Projection Push-Down

The goal of the projection push-down rule is to filter out columns as soon as possible after reading data from disk and before other phases of query execution, to reduce the amount of data that is kept in memory (and potentially transfered over the network in the case of distributed queries) between operators.

In order to know which columns are referenced in a query, we must write recursive code to examine expressions and build up a list of columns.

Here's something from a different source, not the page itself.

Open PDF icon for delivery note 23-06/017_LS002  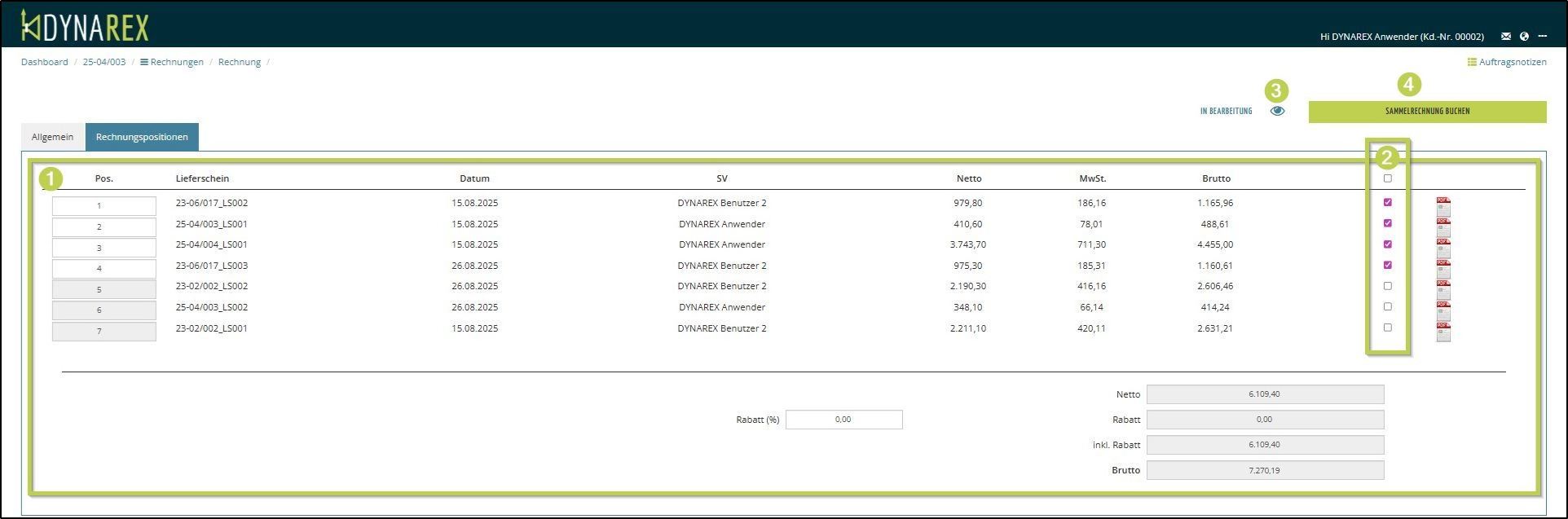tap(1443, 205)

fun extractColumns(expr: List<LogicalExpr>,
                   input: LogicalPlan,
                   accum: MutableSet<String>) {

  expr.forEach { extractColumns(it, input, accum) }
}

fun extractColumns(expr: LogicalExpr,
                   input: LogicalPlan,
                   accum: MutableSet<String>) {

  when (expr) {
    is ColumnIndex -> accum.add(input.schema().fields[expr.i].name)
    is Column -> accum.add(expr.name)
    is BinaryExpr -> {
       extractColumns(expr.l, input, accum)
       extractColumns(expr.r, input, accum)
    }
    is Alias -> extractColumns(expr.expr, input, accum)
    is CastExpr -> extractColumns(expr.expr, input, accum)
    is LiteralString -> {}
    is LiteralLong -> {}
    is LiteralDouble -> {}
    else -> throw IllegalStateException(
        "extractColumns does not support expression: $expr")
  }
}

With this utility code in place, we can go ahead and implement the optimizer rule. Note that for the Projection, Selection, and Aggregate plans we are building up the list of column names, but when we reach the Scan (which is a leaf node) we replace it with a version of the scan that has the list of column names used elsewhere in the query.

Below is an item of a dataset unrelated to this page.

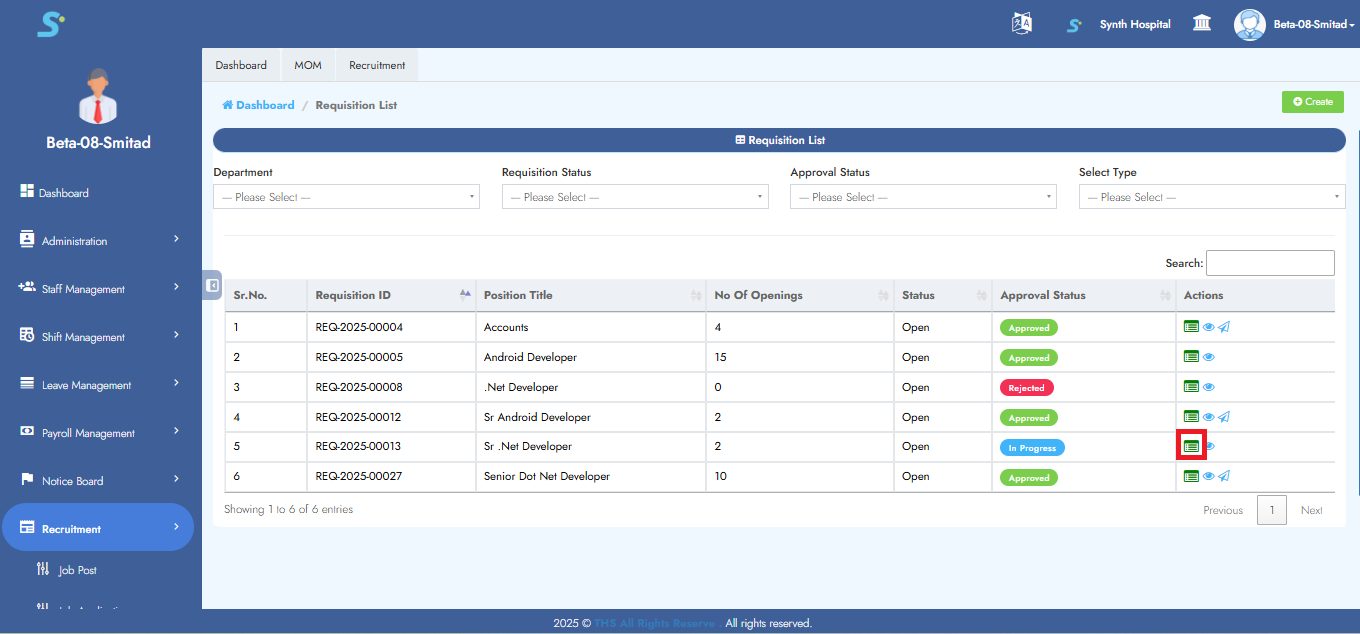Click green list icon for Android Developer row
The image size is (1360, 634).
1191,357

class ProjectionPushDownRule : OptimizerRule {

  override fun optimize(plan: LogicalPlan): LogicalPlan {
    return pushDown(plan, mutableSetOf())
  }

  private fun pushDown(plan: LogicalPlan,
                       columnNames: MutableSet<String>): LogicalPlan {
    return when (plan) {
      is Projection -> {
        extractColumns(plan.expr, columnNames)
        val input = pushDown(plan.input, columnNames)
        Projection(input, plan.expr)
      }
      is Selection -> {
        extractColumns(plan.expr, columnNames)
        val input = pushDown(plan.input, columnNames)
        Selection(input, plan.expr)
      }
      is Aggregate -> {
        extractColumns(plan.groupExpr, columnNames)
        extractColumns(plan.aggregateExpr.map { it.inputExpr() }, columnNames)
        val input = pushDown(plan.input, columnNames)
        Aggregate(input, plan.groupExpr, plan.aggregateExpr)
      }
      is Scan -> Scan(plan.name, plan.dataSource, columnNames.toList().sorted())
      else -> throw new UnsupportedOperationException()
    }
  }

}

Given this input logical plan:

Projection: #id, #first_name, #last_name
  Filter: #state = 'CO'
    Scan: employee; projection=None

This optimizer rule will transform it to the following plan.

Projection: #id, #first_name, #last_name
  Filter: #state = 'CO'
    Scan: employee; projection=[first_name, id, last_name, state]

Predicate Push-Down

The Predicate Push-Down optimization aims to filter out rows as early as possible within a query, to avoid redundant processing. Consider the following which joins an employee table and dept table and then filters on employees based in Colorado.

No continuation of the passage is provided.